▶ SCHRIFTELIJKE OPDRACHT: Geef de regels vanaf de regel met "Where should I" tot en met het einde van de vermeldingen opnieuw, met "help note" vervangen door "help text" en alle overige tekst ongewijzigd. Laat de afbeeldingen weg uit je antwoord.

Vermeldingen met tekst en itemlocaties:
========================

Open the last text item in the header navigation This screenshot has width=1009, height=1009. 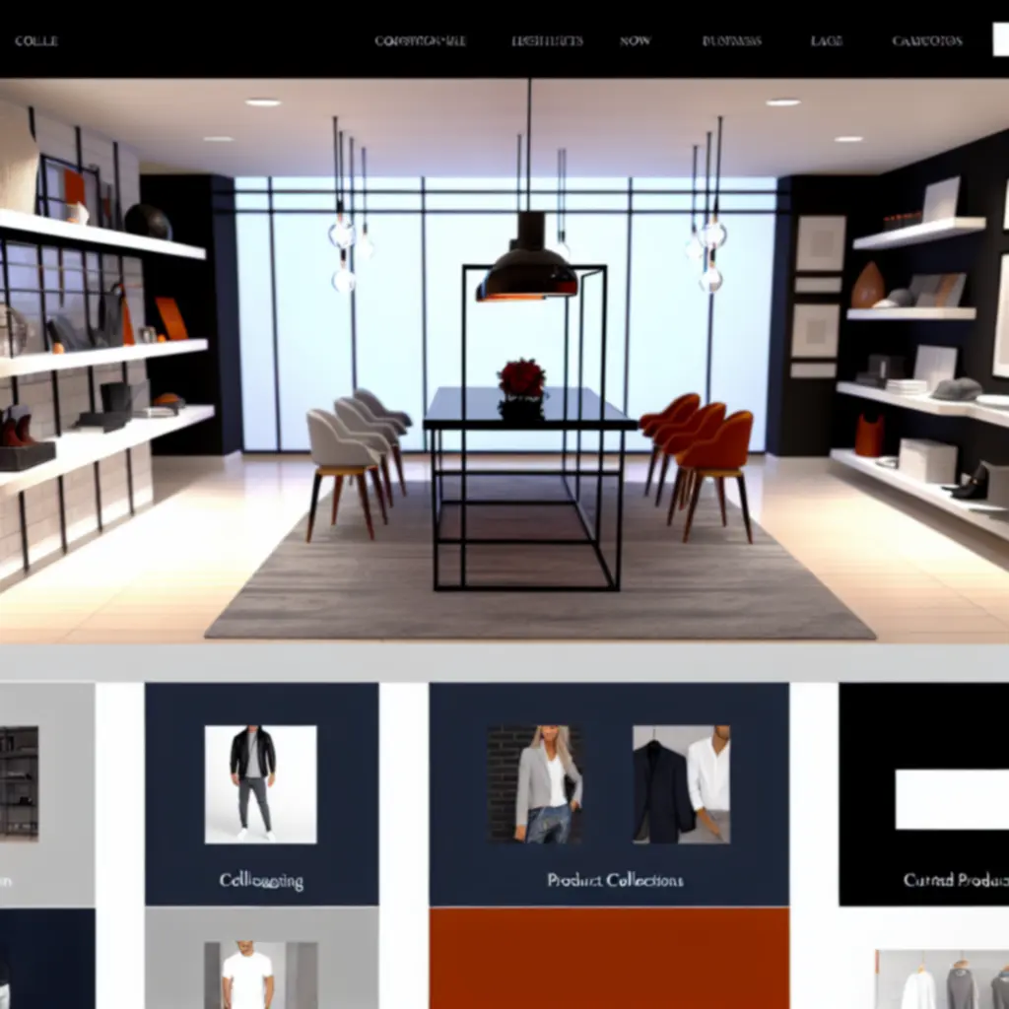coord(927,41)
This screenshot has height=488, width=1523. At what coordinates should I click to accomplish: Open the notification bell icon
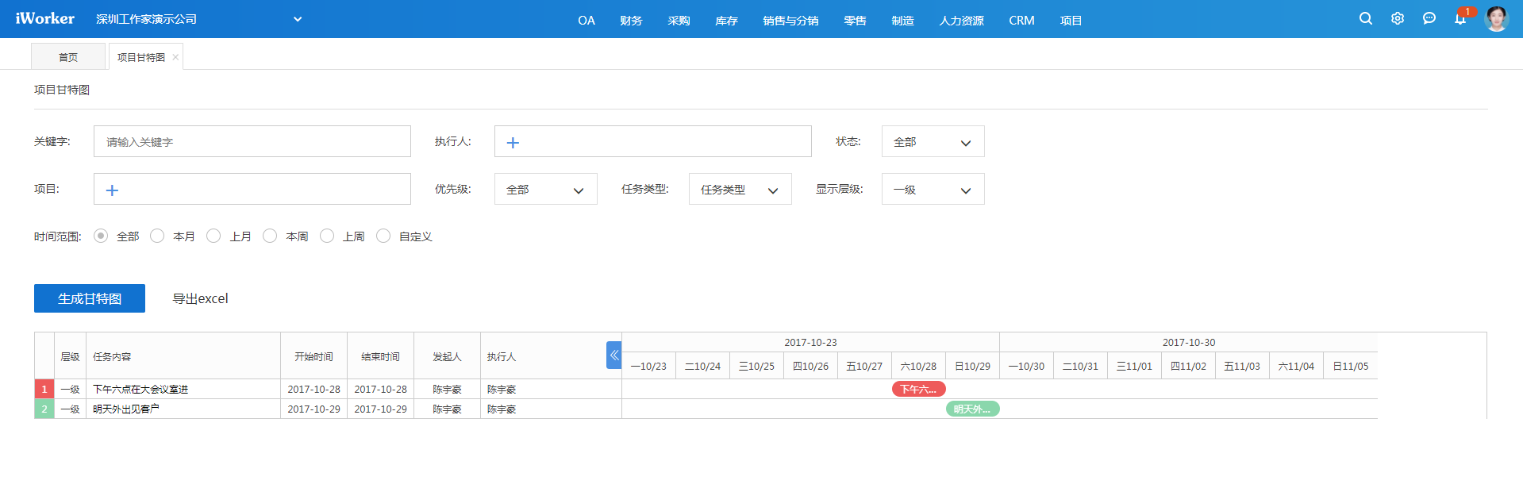(1460, 19)
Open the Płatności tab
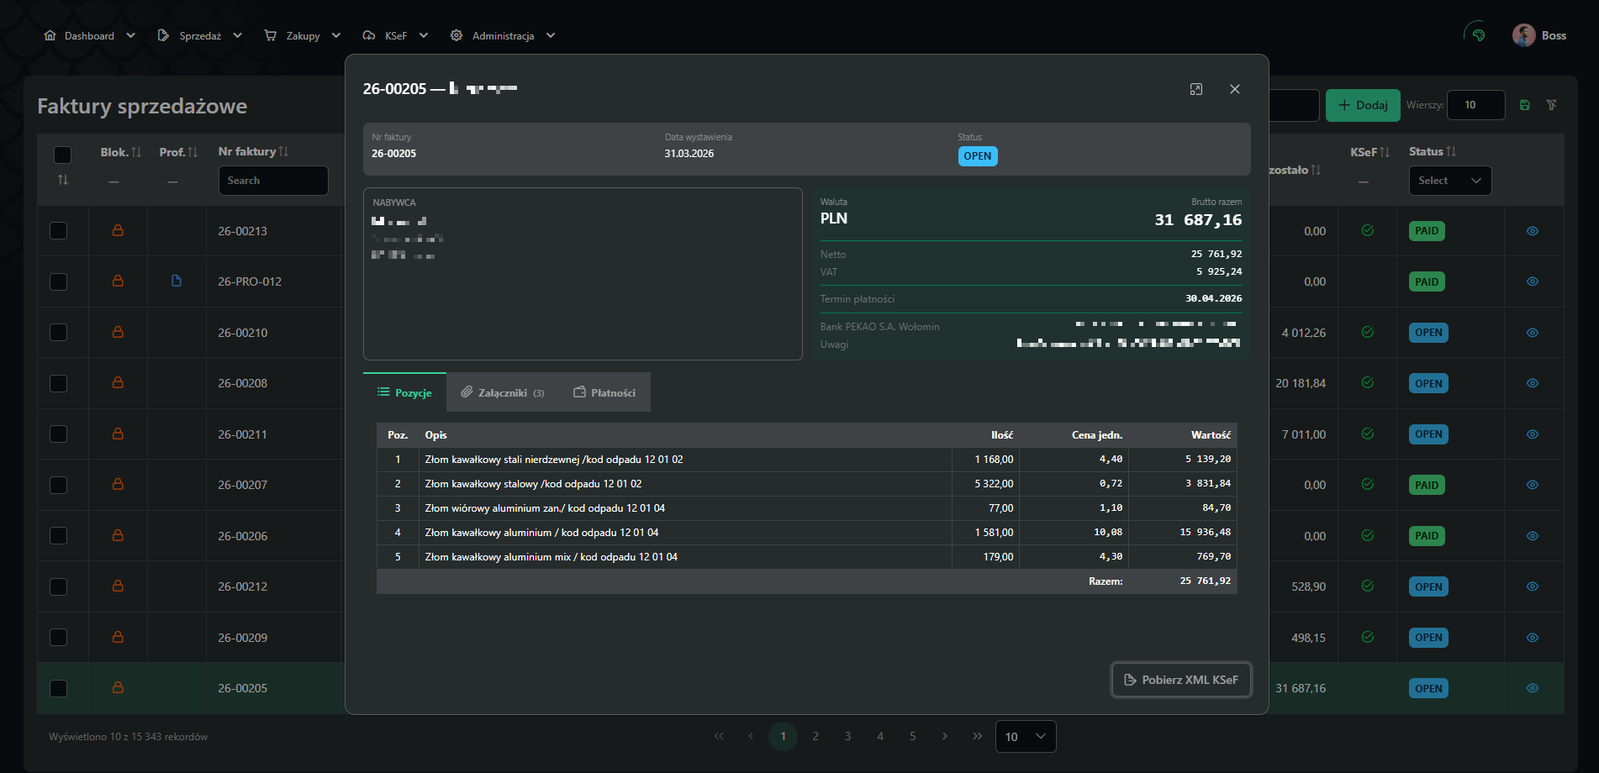Image resolution: width=1599 pixels, height=773 pixels. pos(604,392)
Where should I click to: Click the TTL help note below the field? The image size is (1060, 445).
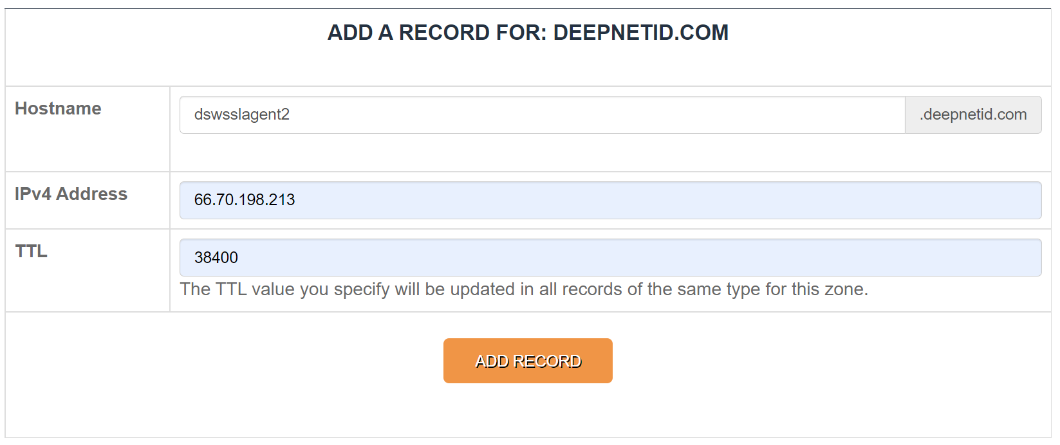tap(524, 289)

========================

▶ UITWERKING:
Where should I click to: Click the TTL help text below the field? The image size is (1060, 445).
tap(524, 289)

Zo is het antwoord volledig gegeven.